▸ **WORK TO COMPLETE**:
A: Reproduce the lines of the listing verbatim, starting with the line containing "You are a computer-use agent. The width" and going on through the final line of the listing.
B: Continue the land dispute judgment from the point where it stops.

▸ **TEXT PASSAGE**:
↓
6. The plaintiff further stated that in 2002, the 2nd appellant (the 2nd defendant in the lower court) encroached on Plot No. 532 and in 2017 a Mr. Paul Mwania Kilaku (the 3rd defendant in the lower court) claimed ownership of Plot No. 532. She stated that the area chief arbitrated over the dispute and ordered for maintenance of status quo pending adjudication. The plaintiff also stated that she sought the consent of the land adjudication officer to file the suit in the lower court.

7. The 1st and 2nd defendants, filed a statement of defence on 22nd January 2019. They denied the plaintiff’s claim and stated that the suit property already had boundaries set by the plaintiff’s grandmother and that the same were not set by the Chief. They also denied knowledge of the 3rd defendant and stated that the suit property was an ancestral land and that the same was sold in 1998 and not 1997. They also stated that the plaintiff was born in 1978 and therefore that it was not true that the late Mbithe Mutyambai was her mother.

8. The 3rd defendant did not enter appearance and subsequently the suit proceeded to hearing. The plaintiff presented six witnesses while the 1st and 2nd defendants presented four witnesses.

Plaintiff’s evidence 9. PW1 was the plaintiff, Josephine Selle Juma. Her testimony was that the defendant entered the suit property but that she did not know when that happened only that it was in the 1980s. She stated that her father Mutyambai had one son, Kisyu Mutyambai who had sold land to the 1st defendant at Kshs. 30,000/= where of Kshs. 28,400/= was paid to him. According to her, Kisyu Mutyambai had no permission to sell the land and that by a resolution with the area chief, the parties had agreed that the amount of Kshs.28,400/= be refunded to the 1st defendant but that the defendant had refused to take the money. She also averred that the 3rd defendant did not enter into the land but that when the adjudication process began in 2017, he alleged that the suit property belonged to him. She stated that the boundaries were set in 2007 when the 1st and 2nd defendants were on the land. She stated that she had a copy of her identity card showing she was born on 22nd February 1978 and that there was an error because she was born in 1963. That her daughter Wangoi Juma was born in 1984. She further stated that she obtained consent from the Land Adjudication Officer to file the suit in the lower court. She produced the chief’s letters dated 12th September 2007, 29th September 2017 and 16th October 2017; consent letter from the adjudication officer dated 21st November 2018; copy of identity card; birth certificate for Wangoi Juma; a letter from registrar of persons; and application for change of date of birth. On cross examination she stated that her father entered on the suit property before the defendants and that Kisyu Mutyambai did not inform the family he was selling the land.

10. PW2 was Muthami Mbuvi, a neighbour of the plaintiff. He stated that the land belongs to the plaintiff and that his father used to border the defendants. He stated that the 2nd and 3rd defendants had entered the land during adjudication and that the late Mbithe Mutyambai was buried on the land. In cross examination, he stated that he was not aware if the 1st defendant had bought the suit property and that he did not know when the 2nd defendant entered the suit property.
↑
▸ **DATASET**:
↓
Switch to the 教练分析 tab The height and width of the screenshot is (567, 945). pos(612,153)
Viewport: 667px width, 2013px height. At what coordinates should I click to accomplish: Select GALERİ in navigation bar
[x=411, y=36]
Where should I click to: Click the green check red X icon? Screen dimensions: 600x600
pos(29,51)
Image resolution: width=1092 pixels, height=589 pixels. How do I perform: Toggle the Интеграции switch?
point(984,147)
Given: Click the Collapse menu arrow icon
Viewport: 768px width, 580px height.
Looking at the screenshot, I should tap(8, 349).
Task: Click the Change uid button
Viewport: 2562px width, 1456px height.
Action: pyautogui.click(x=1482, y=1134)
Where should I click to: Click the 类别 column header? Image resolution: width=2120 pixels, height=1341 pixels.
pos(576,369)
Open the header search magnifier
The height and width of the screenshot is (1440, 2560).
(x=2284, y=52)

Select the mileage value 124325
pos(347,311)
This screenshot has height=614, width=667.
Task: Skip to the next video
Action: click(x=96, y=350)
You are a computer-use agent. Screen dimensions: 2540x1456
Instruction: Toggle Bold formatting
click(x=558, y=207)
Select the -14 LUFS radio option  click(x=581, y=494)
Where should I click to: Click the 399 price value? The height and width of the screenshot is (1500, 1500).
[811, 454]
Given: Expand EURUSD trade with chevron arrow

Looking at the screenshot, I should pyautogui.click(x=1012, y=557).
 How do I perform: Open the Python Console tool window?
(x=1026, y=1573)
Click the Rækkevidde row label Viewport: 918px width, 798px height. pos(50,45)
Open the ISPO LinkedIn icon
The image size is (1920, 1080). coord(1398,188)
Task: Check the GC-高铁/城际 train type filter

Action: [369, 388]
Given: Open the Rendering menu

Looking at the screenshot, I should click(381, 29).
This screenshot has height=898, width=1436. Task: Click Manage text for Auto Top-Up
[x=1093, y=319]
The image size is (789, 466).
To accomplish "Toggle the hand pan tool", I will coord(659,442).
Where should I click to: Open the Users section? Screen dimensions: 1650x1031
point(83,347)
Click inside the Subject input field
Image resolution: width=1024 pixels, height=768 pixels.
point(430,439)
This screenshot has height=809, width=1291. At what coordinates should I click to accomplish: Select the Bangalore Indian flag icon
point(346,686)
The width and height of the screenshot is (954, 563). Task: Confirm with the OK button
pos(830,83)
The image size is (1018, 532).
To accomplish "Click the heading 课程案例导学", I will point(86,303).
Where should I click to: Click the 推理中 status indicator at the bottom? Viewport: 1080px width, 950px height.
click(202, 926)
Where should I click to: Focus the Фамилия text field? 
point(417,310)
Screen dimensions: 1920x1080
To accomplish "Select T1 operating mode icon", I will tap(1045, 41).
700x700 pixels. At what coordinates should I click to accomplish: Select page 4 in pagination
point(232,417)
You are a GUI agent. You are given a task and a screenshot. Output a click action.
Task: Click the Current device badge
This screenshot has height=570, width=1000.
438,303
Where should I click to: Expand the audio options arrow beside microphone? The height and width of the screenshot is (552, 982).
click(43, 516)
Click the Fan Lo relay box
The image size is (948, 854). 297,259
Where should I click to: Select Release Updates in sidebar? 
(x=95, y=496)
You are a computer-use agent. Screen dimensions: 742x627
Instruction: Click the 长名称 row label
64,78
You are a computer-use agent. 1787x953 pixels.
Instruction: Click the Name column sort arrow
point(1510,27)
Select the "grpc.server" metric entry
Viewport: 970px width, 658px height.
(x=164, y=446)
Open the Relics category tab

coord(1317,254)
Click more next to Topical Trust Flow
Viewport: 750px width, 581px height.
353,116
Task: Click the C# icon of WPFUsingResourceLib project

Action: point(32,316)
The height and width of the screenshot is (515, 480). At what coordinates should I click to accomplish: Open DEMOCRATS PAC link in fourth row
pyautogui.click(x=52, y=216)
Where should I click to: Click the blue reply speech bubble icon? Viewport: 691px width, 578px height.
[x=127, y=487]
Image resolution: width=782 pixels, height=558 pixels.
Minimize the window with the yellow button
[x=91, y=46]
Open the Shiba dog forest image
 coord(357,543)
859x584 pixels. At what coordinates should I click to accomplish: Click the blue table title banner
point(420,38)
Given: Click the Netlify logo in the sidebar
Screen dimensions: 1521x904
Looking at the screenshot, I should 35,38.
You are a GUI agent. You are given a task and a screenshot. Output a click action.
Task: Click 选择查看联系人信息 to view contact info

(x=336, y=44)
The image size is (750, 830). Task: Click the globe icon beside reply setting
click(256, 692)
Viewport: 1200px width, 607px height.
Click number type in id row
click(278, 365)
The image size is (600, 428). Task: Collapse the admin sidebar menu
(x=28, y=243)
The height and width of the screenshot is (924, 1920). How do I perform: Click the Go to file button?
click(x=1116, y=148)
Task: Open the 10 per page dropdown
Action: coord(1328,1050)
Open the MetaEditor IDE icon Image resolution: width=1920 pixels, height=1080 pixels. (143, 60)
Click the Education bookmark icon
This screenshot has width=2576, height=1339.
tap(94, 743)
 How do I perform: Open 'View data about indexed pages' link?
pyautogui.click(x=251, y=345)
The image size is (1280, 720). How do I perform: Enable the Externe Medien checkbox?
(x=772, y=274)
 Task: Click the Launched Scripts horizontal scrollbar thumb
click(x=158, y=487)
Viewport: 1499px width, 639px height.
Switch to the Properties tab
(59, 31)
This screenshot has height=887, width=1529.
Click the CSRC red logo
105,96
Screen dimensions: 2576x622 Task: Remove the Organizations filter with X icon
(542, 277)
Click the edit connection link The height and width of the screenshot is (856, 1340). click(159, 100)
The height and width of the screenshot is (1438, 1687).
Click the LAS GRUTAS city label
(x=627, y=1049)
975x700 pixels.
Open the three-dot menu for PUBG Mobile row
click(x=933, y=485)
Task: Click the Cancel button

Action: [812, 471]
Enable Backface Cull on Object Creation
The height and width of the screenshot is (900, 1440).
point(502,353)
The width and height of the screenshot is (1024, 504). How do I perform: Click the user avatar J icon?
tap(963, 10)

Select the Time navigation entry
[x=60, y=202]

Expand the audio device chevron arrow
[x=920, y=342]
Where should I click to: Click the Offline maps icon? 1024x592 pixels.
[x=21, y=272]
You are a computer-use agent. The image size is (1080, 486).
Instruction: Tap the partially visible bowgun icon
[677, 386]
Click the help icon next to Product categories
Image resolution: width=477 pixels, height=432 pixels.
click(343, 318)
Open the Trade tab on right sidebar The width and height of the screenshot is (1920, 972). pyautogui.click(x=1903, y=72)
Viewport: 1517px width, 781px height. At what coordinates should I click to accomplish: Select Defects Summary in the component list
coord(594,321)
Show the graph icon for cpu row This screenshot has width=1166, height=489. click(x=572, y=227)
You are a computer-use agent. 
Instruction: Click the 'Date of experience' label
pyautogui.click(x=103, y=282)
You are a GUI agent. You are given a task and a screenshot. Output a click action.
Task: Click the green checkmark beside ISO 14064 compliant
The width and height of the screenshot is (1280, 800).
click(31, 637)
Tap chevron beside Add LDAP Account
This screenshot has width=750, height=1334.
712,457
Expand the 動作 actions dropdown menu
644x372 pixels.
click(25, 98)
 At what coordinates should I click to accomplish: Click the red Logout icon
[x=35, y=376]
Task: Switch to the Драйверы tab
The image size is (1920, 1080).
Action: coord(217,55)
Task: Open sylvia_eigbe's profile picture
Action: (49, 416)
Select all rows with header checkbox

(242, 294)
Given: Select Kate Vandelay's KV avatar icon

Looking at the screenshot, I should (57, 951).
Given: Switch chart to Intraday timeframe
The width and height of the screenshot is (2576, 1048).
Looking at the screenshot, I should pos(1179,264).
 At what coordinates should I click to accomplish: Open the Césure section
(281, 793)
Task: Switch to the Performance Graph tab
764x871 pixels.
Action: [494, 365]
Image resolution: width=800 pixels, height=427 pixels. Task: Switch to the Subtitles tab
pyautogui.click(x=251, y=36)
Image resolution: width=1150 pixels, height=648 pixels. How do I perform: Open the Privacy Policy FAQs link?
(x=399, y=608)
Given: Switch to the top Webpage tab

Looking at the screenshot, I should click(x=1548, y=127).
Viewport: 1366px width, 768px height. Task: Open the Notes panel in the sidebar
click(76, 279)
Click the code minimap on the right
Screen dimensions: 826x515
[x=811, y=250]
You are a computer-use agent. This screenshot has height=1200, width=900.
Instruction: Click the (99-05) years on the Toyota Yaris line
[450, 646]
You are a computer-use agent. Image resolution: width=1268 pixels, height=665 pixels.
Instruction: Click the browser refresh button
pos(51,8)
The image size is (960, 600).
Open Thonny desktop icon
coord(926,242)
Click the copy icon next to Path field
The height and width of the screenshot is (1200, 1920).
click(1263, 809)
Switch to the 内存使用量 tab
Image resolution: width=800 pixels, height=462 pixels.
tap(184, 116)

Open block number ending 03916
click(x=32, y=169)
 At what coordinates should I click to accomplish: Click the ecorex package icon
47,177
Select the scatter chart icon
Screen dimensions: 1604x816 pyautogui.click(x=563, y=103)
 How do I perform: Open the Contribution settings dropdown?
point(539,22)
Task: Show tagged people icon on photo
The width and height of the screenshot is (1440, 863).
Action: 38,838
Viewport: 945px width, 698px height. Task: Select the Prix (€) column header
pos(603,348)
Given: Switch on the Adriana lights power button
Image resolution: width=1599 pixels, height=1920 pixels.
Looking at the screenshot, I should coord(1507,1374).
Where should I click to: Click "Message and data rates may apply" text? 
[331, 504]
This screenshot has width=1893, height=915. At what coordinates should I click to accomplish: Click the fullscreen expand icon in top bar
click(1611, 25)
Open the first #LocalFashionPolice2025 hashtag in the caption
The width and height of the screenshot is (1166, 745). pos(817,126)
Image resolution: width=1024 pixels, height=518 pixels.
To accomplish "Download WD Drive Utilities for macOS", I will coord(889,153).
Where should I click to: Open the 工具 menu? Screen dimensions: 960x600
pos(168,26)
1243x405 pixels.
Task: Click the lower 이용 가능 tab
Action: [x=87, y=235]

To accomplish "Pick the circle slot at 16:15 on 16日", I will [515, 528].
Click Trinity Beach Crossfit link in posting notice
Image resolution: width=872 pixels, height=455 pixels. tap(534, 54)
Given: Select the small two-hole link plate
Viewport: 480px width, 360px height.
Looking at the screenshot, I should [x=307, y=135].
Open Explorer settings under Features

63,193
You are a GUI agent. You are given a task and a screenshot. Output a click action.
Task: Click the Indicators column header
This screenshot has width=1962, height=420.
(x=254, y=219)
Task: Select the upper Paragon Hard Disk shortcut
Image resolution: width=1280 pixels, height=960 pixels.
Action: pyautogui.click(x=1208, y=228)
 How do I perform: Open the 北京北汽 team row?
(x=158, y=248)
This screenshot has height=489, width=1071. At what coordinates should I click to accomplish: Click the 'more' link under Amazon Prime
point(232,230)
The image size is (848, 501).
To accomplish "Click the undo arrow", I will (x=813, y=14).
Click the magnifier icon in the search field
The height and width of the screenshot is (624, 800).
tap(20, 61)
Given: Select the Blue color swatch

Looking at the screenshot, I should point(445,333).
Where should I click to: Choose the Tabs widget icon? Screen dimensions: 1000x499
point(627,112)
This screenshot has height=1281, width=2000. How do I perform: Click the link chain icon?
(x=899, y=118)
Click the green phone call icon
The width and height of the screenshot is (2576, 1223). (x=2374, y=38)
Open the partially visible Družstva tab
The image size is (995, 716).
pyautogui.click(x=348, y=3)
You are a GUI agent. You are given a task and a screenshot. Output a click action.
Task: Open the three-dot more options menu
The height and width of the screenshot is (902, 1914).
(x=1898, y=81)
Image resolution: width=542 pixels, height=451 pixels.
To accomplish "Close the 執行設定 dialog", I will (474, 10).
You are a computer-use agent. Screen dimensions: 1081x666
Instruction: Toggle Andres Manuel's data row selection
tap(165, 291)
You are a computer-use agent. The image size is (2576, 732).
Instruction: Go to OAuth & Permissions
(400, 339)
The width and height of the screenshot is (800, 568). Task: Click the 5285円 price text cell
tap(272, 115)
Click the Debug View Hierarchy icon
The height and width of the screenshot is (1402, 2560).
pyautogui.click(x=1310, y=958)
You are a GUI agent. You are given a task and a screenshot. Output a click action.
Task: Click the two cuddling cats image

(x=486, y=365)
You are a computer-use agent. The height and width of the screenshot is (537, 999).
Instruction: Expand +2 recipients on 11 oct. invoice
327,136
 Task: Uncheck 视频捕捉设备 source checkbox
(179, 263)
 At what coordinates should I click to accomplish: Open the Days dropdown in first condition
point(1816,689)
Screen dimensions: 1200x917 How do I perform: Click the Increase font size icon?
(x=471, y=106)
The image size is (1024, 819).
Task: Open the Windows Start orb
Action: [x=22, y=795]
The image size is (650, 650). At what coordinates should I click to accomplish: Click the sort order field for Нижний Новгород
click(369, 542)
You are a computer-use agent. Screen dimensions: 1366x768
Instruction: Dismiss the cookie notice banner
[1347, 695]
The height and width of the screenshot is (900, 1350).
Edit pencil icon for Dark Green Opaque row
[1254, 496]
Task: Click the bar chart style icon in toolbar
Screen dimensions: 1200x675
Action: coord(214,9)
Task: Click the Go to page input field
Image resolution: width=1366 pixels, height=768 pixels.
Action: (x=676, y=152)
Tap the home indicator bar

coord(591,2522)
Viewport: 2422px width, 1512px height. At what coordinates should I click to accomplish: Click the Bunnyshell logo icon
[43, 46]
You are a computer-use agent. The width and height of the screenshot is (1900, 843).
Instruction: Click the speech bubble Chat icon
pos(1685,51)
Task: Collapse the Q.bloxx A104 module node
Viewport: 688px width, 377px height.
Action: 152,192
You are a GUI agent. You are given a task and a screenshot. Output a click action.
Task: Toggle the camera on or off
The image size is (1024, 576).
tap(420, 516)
↑
▸ **ANSWERS PER TASK**:
A:
You are a computer-use agent. The width and height of the screenshot is (1900, 843).
Instruction: Click the speech bubble Chat icon
pos(1685,51)
Task: Collapse the Q.bloxx A104 module node
Viewport: 688px width, 377px height.
Action: 152,192
You are a GUI agent. You are given a task and a screenshot. Output a click action.
Task: Toggle the camera on or off
The image size is (1024, 576).
tap(420, 516)

B:
11. PW3 was Jackson Kisangau Nzau. He stated that he knew the parties to the suit and the suit land as belonging to one Mutyambai and his wife Mbithe. He also stated that they had prepared a report on 12th October 2017 which he signed together with others. He also stated that in 2017, he had participated in the attempted refund of the purchase price to the 1st defendant but that the latter refused to take the money. On cross examination, it was his averment that he did not know of any relationship between the 1st defendant’s family and Mutyambai.

12. PW4 was David Musembi, who averred to have known the family of Mutyambai, and that the late Mutyambai had two wives and that the land of Mbithe his wife was in Kaatene while the other wife’s land was in Mutha. He further stated that the defendants were on the land and that they refused to move out. Upon cross examination, he stated that the 1st defendant had bought land belonging to Mbithe and that there was a case at the tribunal where Mutyambai was given the land. He also stated that the 1st defendant was only cultivating on the land and that the 2nd defendant had built thereon.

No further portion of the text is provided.